Romeo stał się zwykłym miejscem w Juneau - często widywano go wokół psów i ludzi. Od czasu do czasu bawił się z psami, a nawet z ludźmi; przynosząc im śmieci, które znajdzie, żeby zagrać.

Copyright Nick Jans
Copyright Nick Jans

„Równie dobrze mógłby być jednorożcem lub postacią z filmu przyrodniczego Disneya” - wyjaśnia Nick. „Mam na myśli to, że 120-funtowy dziki wilk pojawia się pewnego dnia i chce bawić się z naszymi psami i jest tolerancyjny wobec ludzi w ogóle, a nawet przyjazny dla niektórych”.

Copyright Nick Jans
Copyright Nick Jans
Copyright Nick Jans
Copyright Nick Jans

Niestety, Romeo od tamtej pory przeszedł na ofiarę bezdusznych myśliwych. Jednak Juneau na zawsze zostanie przez niego zmieniony. Nazwano jego dwie ulice, bar (Romeo's Tap Room), a także kawę i piwo.

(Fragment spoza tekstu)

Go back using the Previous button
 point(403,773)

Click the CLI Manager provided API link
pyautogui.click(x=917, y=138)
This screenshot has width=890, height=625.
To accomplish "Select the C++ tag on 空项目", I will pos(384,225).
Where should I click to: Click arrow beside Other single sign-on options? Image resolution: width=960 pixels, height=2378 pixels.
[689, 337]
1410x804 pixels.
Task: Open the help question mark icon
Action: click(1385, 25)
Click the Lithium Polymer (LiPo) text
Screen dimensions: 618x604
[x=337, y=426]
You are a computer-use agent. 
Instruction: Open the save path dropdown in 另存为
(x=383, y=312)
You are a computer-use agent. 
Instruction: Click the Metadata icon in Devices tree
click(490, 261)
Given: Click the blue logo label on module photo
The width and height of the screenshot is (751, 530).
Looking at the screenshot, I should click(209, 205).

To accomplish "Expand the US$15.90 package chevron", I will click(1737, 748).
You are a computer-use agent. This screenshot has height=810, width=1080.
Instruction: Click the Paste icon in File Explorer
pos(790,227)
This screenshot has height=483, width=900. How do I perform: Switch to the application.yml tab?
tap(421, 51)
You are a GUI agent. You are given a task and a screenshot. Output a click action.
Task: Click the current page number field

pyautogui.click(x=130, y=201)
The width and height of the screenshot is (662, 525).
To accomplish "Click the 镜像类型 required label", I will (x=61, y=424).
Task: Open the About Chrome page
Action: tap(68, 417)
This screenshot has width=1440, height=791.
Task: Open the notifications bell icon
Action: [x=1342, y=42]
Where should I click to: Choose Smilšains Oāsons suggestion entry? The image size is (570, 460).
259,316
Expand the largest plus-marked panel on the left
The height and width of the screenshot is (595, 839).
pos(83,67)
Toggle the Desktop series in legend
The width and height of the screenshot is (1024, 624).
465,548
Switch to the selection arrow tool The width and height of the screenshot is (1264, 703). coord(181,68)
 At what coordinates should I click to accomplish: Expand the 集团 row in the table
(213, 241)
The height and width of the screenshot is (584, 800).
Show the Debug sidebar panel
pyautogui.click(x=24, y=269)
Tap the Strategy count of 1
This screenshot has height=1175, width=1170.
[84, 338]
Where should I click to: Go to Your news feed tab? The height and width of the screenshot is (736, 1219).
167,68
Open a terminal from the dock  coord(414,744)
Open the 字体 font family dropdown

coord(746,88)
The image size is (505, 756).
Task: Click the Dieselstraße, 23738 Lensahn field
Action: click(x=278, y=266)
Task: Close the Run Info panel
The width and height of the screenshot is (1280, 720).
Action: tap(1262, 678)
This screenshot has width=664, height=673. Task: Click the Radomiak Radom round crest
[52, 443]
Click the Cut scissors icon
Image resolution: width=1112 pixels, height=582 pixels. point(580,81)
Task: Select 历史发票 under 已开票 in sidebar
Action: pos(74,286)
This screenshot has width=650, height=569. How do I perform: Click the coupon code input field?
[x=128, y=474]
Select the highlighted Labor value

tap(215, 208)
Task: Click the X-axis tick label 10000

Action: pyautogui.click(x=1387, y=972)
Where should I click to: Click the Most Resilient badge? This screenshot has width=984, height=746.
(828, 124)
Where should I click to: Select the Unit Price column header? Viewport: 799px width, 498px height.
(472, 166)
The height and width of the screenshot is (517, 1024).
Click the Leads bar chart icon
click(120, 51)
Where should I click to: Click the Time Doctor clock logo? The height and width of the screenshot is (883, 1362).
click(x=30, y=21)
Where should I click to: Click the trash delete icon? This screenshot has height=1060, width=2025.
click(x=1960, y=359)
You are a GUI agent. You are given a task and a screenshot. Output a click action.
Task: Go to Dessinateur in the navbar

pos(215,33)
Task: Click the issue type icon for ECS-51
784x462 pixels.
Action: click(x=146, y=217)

Miasto również miało dla niego pomnik i miał specjalną tablicę wykonaną na jego cześć.

Źródło obrazu: Skip Wallen
Źródło obrazu: Skip Wallen

Co do Nicka Jansa, on też został zmieniony. On napisał książkę, Wilk zwany Romeo, aby Romeo żył i był pamiętany.

„Ostatecznym powodem napisania tej książki jest świadectwo życia tego niezwykłego wilka” - mówi Nick. „Dopóki jedna osoba czyta, słyszy lub pamięta swoją historię, Romeo żyje. Być może to jest najważniejsze.

Możesz kupić jego książkę na swojej stronie internetowej, Amazon, i Barnes & Noble.

Czy chcesz zdrowszego i szczęśliwszego psa? Dołącz do naszej listy e-mailowej, a my podarujemy 1 posiłek potrzebującemu schronisku!